In 1715, the idea of connecting Dublin to the River Shannon, the longest river in Ireland, came up. Between the years 1756 and 1803, a series of canals were built, giving rise to the Grand Canal – a 130km long waterway that for a long time was Ireland’s main transport route. Since 1960, when a Guinness-laden boat crossed the track for the last time, canals are no longer used for commercial purposes, only for recreational purposes.
In Dublin, the River Liffey – the main stretch of the Grand Canal – divides the Irish capital between north and south and supplies most of the water consumed in the city. The river is widely used for activities such as canoeing, rafting and fishing. There are also those who swim in the icy waters of the river, with temperatures ranging from 7 to 14 ° C. But is it safe to swim there?

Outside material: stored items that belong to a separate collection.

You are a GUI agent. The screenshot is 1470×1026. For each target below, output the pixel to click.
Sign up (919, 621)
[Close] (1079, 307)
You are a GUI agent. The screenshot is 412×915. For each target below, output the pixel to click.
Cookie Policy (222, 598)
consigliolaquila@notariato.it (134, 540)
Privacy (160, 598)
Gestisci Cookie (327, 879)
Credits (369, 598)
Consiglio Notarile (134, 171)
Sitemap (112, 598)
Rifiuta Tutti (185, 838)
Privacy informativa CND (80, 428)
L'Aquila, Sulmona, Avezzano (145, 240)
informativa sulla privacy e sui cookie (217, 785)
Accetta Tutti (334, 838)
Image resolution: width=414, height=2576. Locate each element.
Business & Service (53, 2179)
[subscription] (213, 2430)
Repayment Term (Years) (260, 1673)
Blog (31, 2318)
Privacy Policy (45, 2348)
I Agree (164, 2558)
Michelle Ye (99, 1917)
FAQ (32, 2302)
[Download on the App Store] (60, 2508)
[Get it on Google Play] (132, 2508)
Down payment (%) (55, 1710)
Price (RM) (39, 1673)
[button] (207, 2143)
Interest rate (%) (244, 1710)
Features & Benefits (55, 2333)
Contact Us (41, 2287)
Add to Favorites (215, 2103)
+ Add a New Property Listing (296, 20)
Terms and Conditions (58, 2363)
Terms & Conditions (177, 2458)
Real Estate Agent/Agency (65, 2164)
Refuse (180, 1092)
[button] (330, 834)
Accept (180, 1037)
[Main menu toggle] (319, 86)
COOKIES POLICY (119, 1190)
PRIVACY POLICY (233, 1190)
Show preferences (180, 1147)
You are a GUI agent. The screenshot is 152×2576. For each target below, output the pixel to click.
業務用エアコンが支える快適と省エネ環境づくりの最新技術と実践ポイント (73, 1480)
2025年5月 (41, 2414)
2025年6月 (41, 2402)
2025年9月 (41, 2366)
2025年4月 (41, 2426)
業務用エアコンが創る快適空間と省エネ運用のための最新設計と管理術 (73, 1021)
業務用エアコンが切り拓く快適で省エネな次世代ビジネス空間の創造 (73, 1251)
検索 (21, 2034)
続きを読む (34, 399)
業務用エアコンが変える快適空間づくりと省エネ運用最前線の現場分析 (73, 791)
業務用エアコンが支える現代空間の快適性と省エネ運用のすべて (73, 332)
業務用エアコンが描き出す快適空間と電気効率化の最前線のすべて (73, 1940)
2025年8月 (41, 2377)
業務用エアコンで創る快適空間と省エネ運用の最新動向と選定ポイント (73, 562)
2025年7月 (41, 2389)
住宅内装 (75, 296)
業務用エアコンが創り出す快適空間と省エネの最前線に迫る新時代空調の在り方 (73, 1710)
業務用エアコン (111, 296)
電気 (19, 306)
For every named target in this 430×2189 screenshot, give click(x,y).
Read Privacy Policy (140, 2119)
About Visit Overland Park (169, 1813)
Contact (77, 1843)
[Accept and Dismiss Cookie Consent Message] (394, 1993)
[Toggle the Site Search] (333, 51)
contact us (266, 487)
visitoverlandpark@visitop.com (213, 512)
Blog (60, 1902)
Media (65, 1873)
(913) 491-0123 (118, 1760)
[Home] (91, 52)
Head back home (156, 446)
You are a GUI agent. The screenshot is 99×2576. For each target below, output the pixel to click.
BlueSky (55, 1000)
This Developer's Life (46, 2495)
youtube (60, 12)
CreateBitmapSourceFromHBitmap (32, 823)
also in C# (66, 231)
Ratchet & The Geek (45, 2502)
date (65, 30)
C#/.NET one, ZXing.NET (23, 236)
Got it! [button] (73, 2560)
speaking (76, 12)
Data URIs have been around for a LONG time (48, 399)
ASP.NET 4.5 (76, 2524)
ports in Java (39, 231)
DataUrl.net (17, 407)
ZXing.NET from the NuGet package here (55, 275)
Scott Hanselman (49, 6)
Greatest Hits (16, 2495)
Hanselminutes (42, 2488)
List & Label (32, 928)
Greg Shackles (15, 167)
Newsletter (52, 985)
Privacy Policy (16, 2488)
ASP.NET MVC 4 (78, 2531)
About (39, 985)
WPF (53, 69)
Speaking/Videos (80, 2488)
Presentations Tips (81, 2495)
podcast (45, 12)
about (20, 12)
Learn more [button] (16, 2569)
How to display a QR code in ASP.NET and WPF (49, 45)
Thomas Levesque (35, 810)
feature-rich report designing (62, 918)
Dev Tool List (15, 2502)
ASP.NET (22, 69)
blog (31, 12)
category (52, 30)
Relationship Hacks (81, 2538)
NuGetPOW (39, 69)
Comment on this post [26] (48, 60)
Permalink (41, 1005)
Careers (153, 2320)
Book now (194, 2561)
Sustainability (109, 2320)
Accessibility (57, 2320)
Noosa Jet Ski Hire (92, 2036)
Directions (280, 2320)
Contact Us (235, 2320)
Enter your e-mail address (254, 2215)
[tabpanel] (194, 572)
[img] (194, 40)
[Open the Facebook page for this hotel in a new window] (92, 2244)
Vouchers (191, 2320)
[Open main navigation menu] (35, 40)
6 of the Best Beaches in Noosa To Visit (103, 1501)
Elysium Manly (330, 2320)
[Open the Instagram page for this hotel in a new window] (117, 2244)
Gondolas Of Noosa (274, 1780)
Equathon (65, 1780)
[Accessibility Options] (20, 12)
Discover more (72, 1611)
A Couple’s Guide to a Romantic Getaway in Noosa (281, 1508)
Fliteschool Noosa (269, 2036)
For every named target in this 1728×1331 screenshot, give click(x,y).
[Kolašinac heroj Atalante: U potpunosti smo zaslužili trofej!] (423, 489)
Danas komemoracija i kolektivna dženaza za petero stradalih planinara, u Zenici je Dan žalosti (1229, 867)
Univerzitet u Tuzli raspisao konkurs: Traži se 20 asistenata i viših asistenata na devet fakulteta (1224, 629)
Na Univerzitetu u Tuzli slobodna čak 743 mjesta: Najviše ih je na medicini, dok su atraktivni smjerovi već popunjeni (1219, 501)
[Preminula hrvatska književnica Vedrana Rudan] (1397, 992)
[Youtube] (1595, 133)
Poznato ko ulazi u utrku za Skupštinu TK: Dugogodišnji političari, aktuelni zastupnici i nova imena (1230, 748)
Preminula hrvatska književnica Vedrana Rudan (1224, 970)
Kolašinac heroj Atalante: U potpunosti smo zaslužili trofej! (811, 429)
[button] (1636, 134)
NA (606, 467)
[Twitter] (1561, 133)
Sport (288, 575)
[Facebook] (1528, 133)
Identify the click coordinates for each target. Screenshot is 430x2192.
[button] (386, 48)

According to Waterways Ireland, it is not advisable to swim in the canals, unless it is in an area suitable for bathing. This is because the waters are well polluted, with bacteria and parasites that cause diseases such as leptospirosis and cercarial dermatitis.
One of the most popular locations, the Grand Canal Dock, has high levels of pollution. Recent tests reveal the presence of fecal coliforms in the samples, with a concentration up to 12 times higher than the safe limit. In addition to being unhealthy, bathing in the area is prohibited, according to a 1988 decree.
Ireland has one of the worst bathing waters in Europe
According to a recent study by the European Environment Agency that assesses water quality in bathing places, Ireland is among the 10 worst among the 30 countries evaluated. More than 3% of the bathing areas are of below average quality.
In the last year, 73% of the bathing areas were considered “excellent”, while 16% were considered “good”, 6% were “regular” and 3.4% were “bad”.
In addition to Ireland, countries such as Albania, Estonia, Hungary, the Netherlands and Slovakia have also shown poor performance in water quality in bathing areas.